Another thing I didn’t mention is that the organelle-competition hypothesis naturally leads to 2 types, so it could simply be that.
Arguably you do in fact see this, at least as to 3-type species. Many bees, ants and other eusocial insects have queens, drones, and workers. Workers are often described as sterile females, but it seems like that’s us 2-typers imposing a 2-type frame on what are clearly 3 types.
Workers are only sterile in the most eusocial of species. In others, being a worker vs. queen is something of a choice, and if circumstances change a worker may start reproducing. There isn’t a sharp transition between cooperative breeding and eusociality.
Even in very eusocial haplodiploid species (so ants and bees, but not termites), unmated workers may reproduce after the death of the queen. They can only produce sons, but it’s still reproduction. .
Yep. Once the old naked mole-rat queen dies, the remaining female naked mole-rats have a dominance contest until one girl emerges victorious and becomes the new queen.
Drones are haploid and develop from unfertilized eggs. Queens and workers are diploid.
Stingers are ovipositors, and obviously workers have them. (It makes sense if bees and ants evolved from parasitoid wasps.)
There are degrees of eusociality, and workers are only mostly sterile. When they do reproduce, they lay eggs. Queens may suppress this tendency with dominance behaviors, pheromones, and may eat eggs laid by the workers.
For these reasons it makes sense to call the workers female like the queens.
Workers don’t mate. I don’t think they count for purposes of this discussion.
I would instead characterise the workers as asexual—not a third gender, but a “defective” female gender - and eusocial insects as an excellent demonstration why asexual/agender/queer folks with these defects are in fact a benefit and hence kept in the gene pool, despite the fact that you’d intuitively think they would instantly die out as their core difference means they tend not to reproduce; namely, that they can play excellent support roles. The only way for the workers to spread their genes is through supporting the queen, who they are very closely related to; hence, they show extreme loyalty. A queen by herself would be unable to survive.

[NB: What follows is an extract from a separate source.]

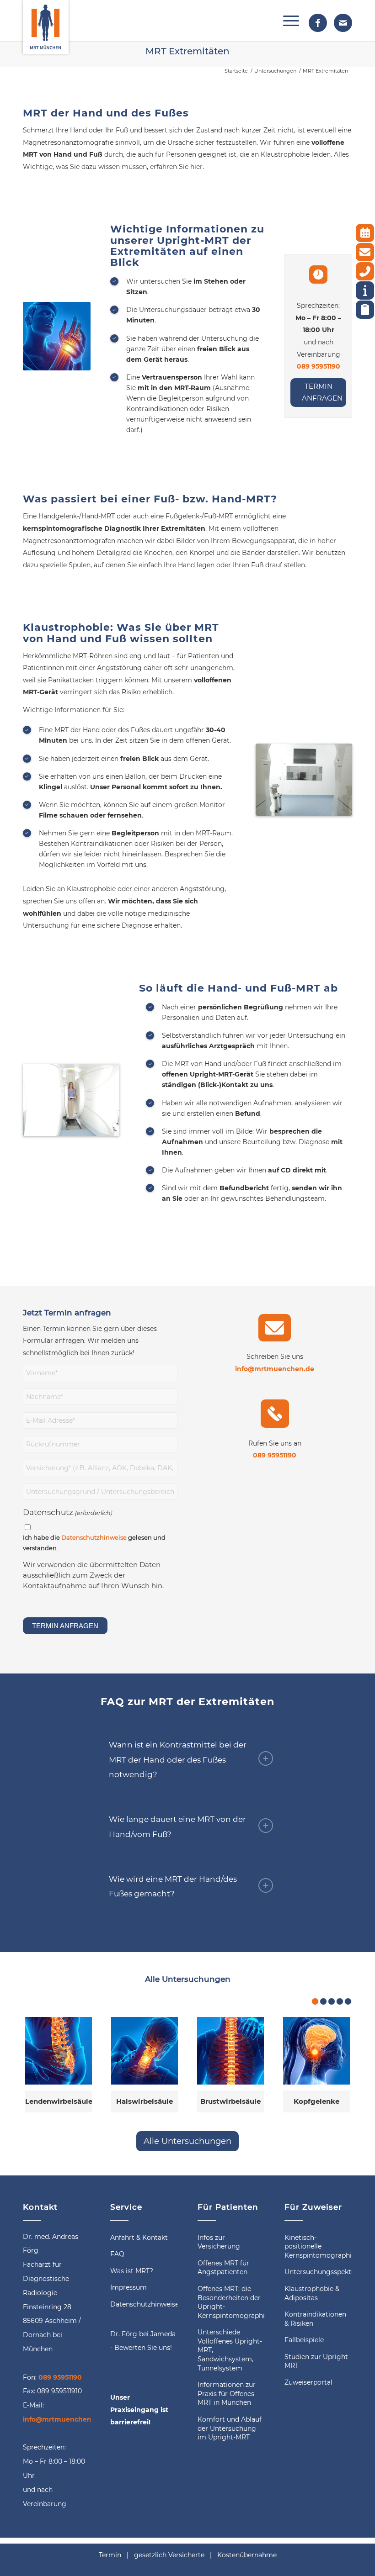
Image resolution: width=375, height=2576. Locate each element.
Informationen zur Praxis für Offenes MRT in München (227, 2394)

If she only bore queens, those queens would not support her, but compete with her, taking resources for their kids. Having a bunch of asexual kids and only rarely raising a new queen when a whole new hive can be supported is ideal for the queen.
I’ve wondered whether this, in a more minor form, still holds true in mammals. It stands out that gay/ace animals do turn up in quite regular intervals, when it seems such an obvious bug. And then I think of humans, where they gay uncle gives you the best presents, because he doesn’t have kids of his own to raise, and where your lesbian aunt chips in with childcare, because she has no kids of her own. Mammal offspring often need a hell of a lot of care to be successful—you don’t win by having as many as possible that are fertile, they just fight each other. You want a few great fertile ones, and then arrange things so they make it—you want more labour to support, but not more competition. That is also likely why women go through menopause—if they kept reproducing, their children would be in competition with their children’s children, and as a result, their recent offspring would be neglected, and their earlier offspring would be pushed out of reproduction. Instead, they stop reproducing about the age their own kids start cranking out kids, and instead go for quality over quantity, support their kids and grandchildren. Basically, having genes that make it likely that your sibling is gay might be neat in some situations, especially environments with limited resources and demanding young. You can basically raise a free worker to hunt for food.